Domingo 3º de Cuaresma B

(Ex 20, 1-17; 1Co 1, 22-25; Jn 2, 13-25)

Queridos hermanos:

           Dios que ha creado al hombre por amor, quiere habitar en él, pero Dios es santo, y por eso la relación del hombre con él, debe tender a la santidad divina en el amor. Para mostrarle su amor, Dios se hace presente en Egipto, rescata a los descendientes de Abrahán, Isaac y Jacob de la esclavitud y de la idolatría de Egipto y después de constituirlo en su pueblo, comienza la purificación de su corazón, dándole los mandamientos que lo vayan llevando a conocerlo cada vez más profunda y espiritualmente, y a través del Templo los une a sí, en una relación vital, corrigiendo constantemente sus infidelidades, pero cuando el corazón del pueblo se aparta de Dios, el templo queda vacío y es arrasado. Sólo en Cristo quedará garantizada la fidelidad del “hombre” a Dios en una “alianza eterna”, llevada a plenitud en la cruz, ofreciendo un culto perfecto a Dios en el templo de su cuerpo, y en la obediencia desinteresada del amor.
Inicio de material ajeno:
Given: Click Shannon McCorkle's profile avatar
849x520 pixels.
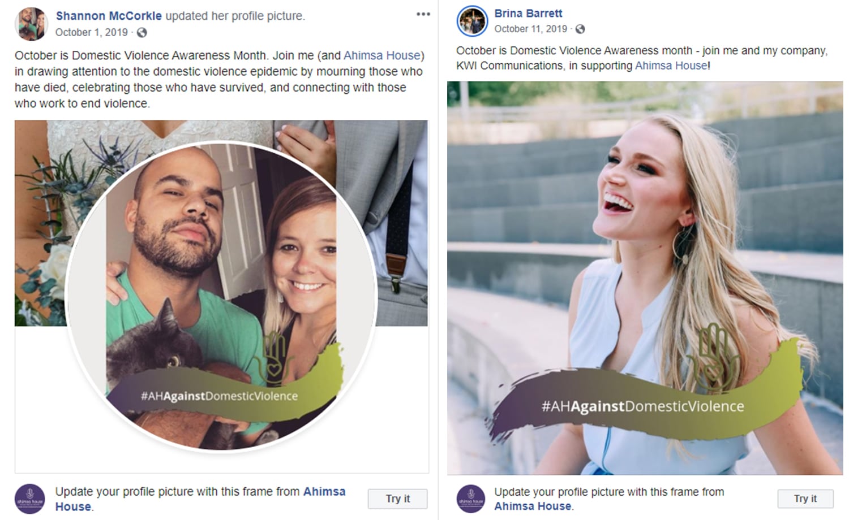Looking at the screenshot, I should pos(32,24).
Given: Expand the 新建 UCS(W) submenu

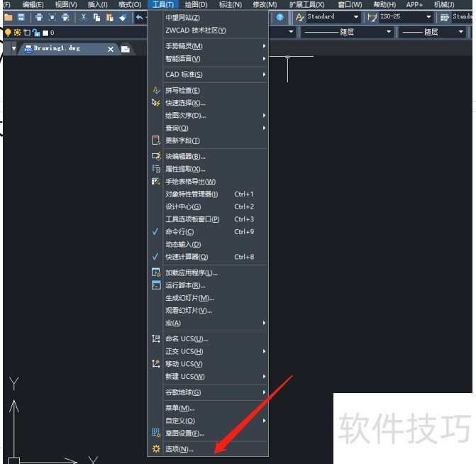Looking at the screenshot, I should click(x=184, y=377).
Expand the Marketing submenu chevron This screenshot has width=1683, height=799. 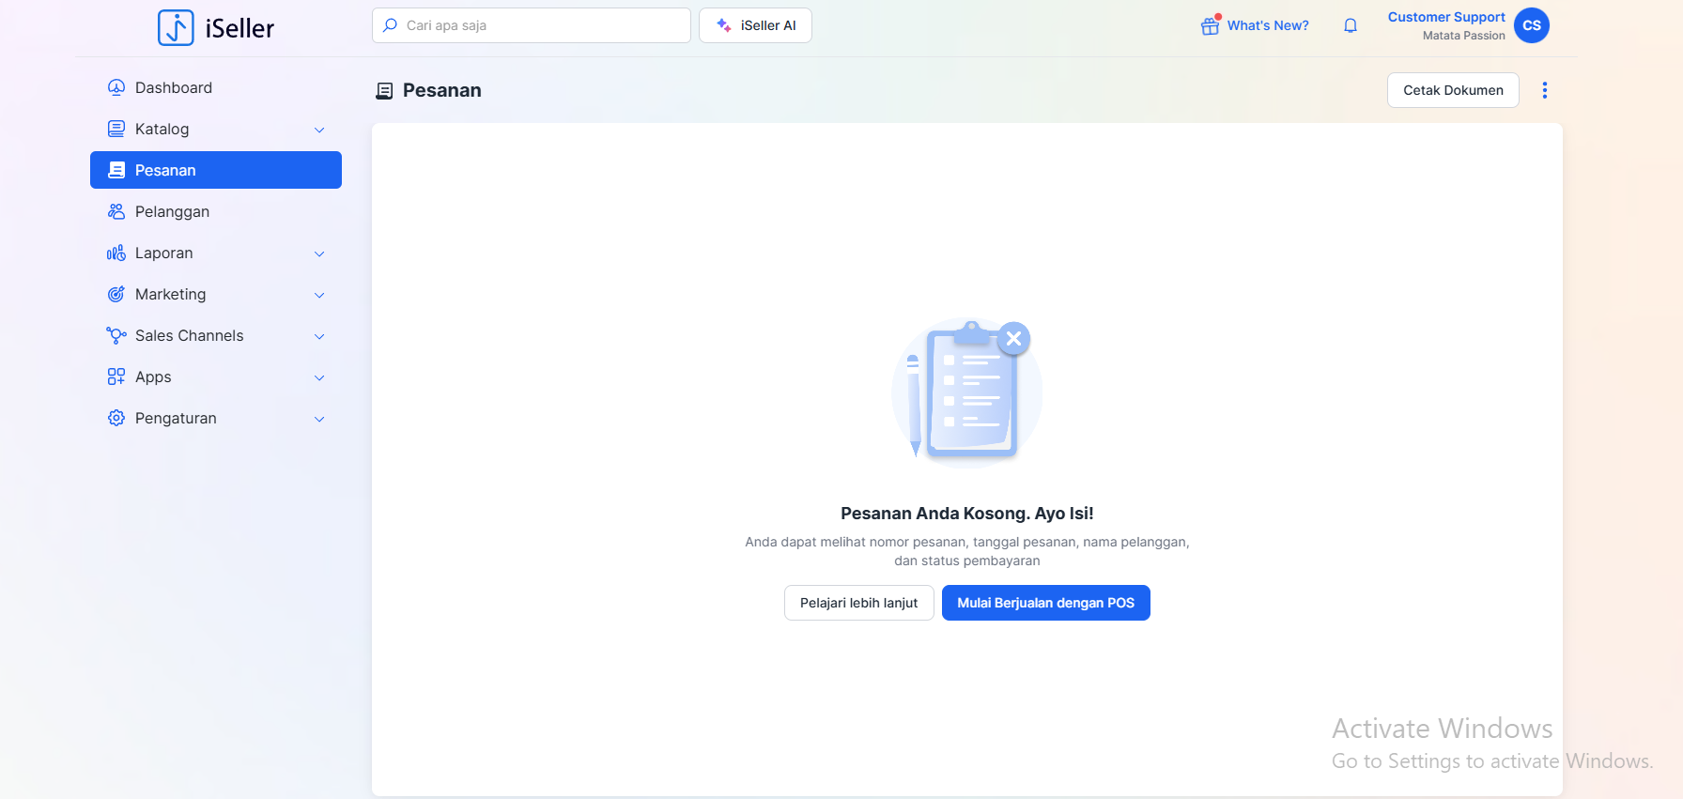[319, 295]
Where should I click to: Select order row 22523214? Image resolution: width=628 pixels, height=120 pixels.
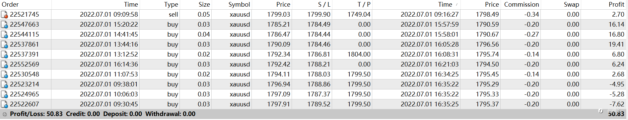[x=314, y=84]
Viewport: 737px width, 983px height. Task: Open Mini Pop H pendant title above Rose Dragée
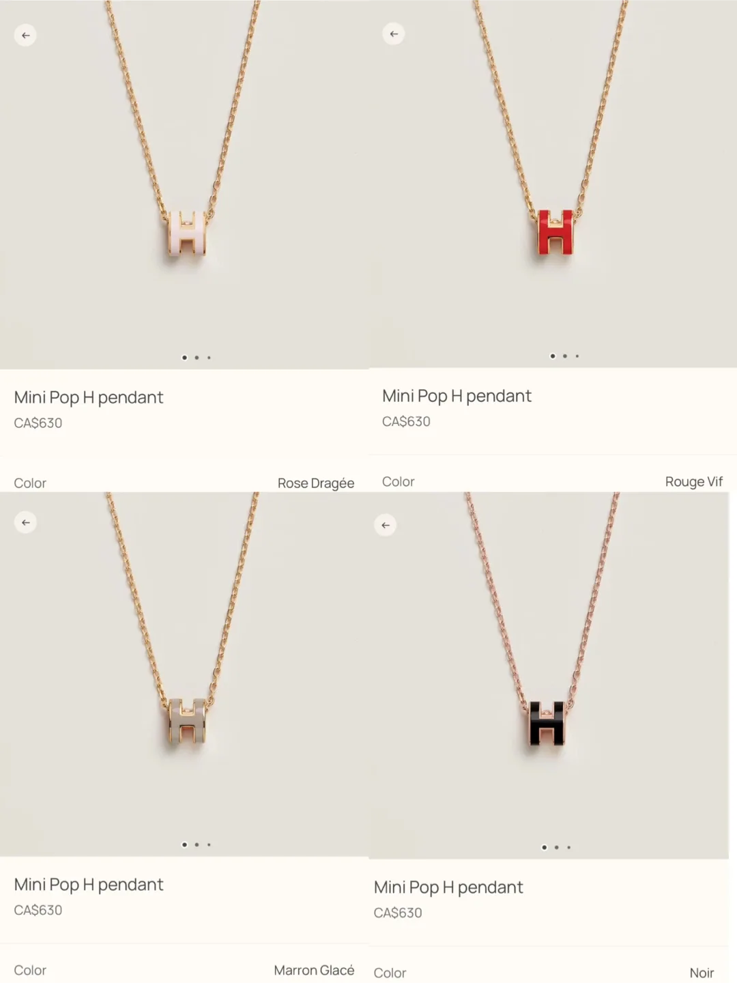[89, 398]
Después de la resurrección de Cristo, la fe hará del corazón de los creyentes nuevos miembros de Cristo; piedras vivas del Nuevo Templo en el que se ofrecerá a Dios un culto espiritual y definitivo, fiel y eterno, pues el Espíritu Santo derramará en ellos el amor de Dios. Culto con el que el Padre quiere ser adorado.
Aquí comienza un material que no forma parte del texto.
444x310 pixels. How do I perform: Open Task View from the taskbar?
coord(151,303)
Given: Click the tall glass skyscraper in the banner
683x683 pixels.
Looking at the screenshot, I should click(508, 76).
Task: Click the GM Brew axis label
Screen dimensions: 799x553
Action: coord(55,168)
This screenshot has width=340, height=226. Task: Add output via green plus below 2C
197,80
          Muchos toman los mandamientos por prohibiciones arbitrarias de Dios; por límites puestos a su libertad, pero que son una manifestación de su amor y de su solicitud paterna por el hombre. «Cuida de practicar lo que te hará feliz» (Dt 6, 3; 30, 15 s). Jesús resumió todos los mandamientos, es más, toda la Escritura, en un único mandamiento: el del amor: Amor a Dios y al prójimo. «De estos dos mandamientos penden toda la Ley y los Profetas» (Mt 22, 40). Tenía razón San Agustín al decir parafraseando a Tácito: «Ama y haz lo que quieras». Porque si uno ama de verdad, todo lo que haga será para bien. Incluso si reprocha y corrige, será por amor, por el bien de otro.
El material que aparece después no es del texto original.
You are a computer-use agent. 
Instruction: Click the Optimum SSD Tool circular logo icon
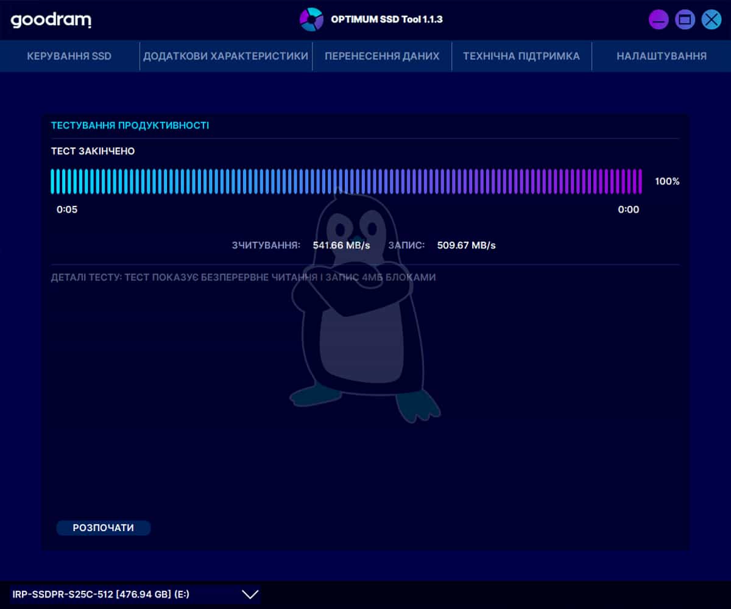[x=311, y=19]
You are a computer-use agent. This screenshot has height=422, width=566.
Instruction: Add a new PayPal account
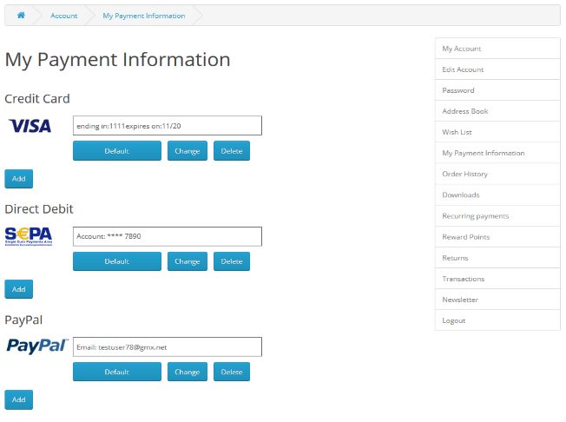point(18,399)
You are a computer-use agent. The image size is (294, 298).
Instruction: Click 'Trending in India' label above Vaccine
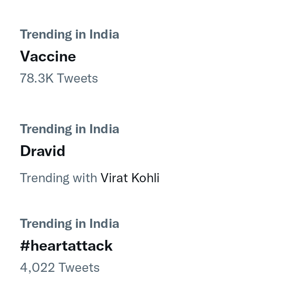[70, 34]
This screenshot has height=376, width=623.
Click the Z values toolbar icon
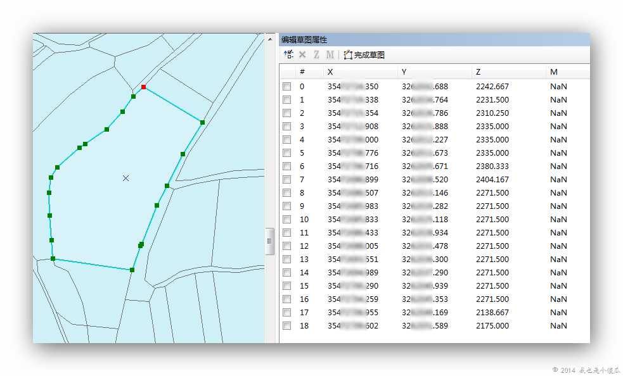pos(316,55)
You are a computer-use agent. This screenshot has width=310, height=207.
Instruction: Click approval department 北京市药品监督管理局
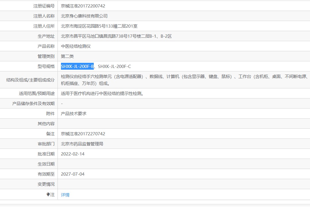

          El Señor visita su templo como había anunciado Malaquías (Ml 3,1-3): como un fuego de fundidor o una lejía de lavandero que lo purifiquen a fondo. Si el templo es un mercado, el culto quedará impregnado de su “olor”. Si el interés está en el aire de nuestro corazón, se impregnará de él nuestra súplica y se empañará la misericordia.

          Jesús purifica el antiguo templo, expulsando del mismo, con un látigo de cuerdas, a vendedores y mercaderías; pero Dios se ha construido un nuevo templo. Cristo, se presenta a sí mismo, en su cuerpo visible, como el nuevo templo de Dios que los hombres destruirán, pero que Dios hará resurgir en tres días. Templo visible habitado por Dios: “Pues yo os digo que hay aquí algo mayor que el Templo”  (Mt 12, 6). También el antiguo templo será destruido por los hombres, pero ya no será reconstruido.

          El hombre que se sirve a sí mismo busca su interés y convierte su culto en mercadería y su corazón en cueva de bandidos. Purificar nuestro corazón es limpiar nuestro templo de la idolatría de nosotros mismos y de las criaturas, para servir a Dios y a los hermanos en el amor. Pero precisamente por ser uno, los diez mandamientos hay que observarlos en conjunto; no se pueden observar cinco y violar los demás, ni siquiera uno solo de ellos. Ciertos criminales honran escrupulosamente a sus padres; y si un hijo suyo blasfema, se lo reprochan ásperamente, pero matar, codiciar los bienes, son tema aparte.

          En esta Cuaresma deberíamos examinar nuestra vida para ver si también nosotros hacemos algo parecido, esto es, si observamos escrupulosamente algunos mandamientos mientras transgredimos alegremente otros. De nada serviría eliminar algunos ídolos y dejar otros. “Amarás al Señor tu Dios, con todo tu corazón; no tendrás otros dioses fuera de mí” (Ex 20, 3). “Los verdaderos adoradores, adorarán al Padre en Espíritu y en la Verdad del amor, tal como Dios ha querido revelarse.

             Proclamemos juntos nuestra fe.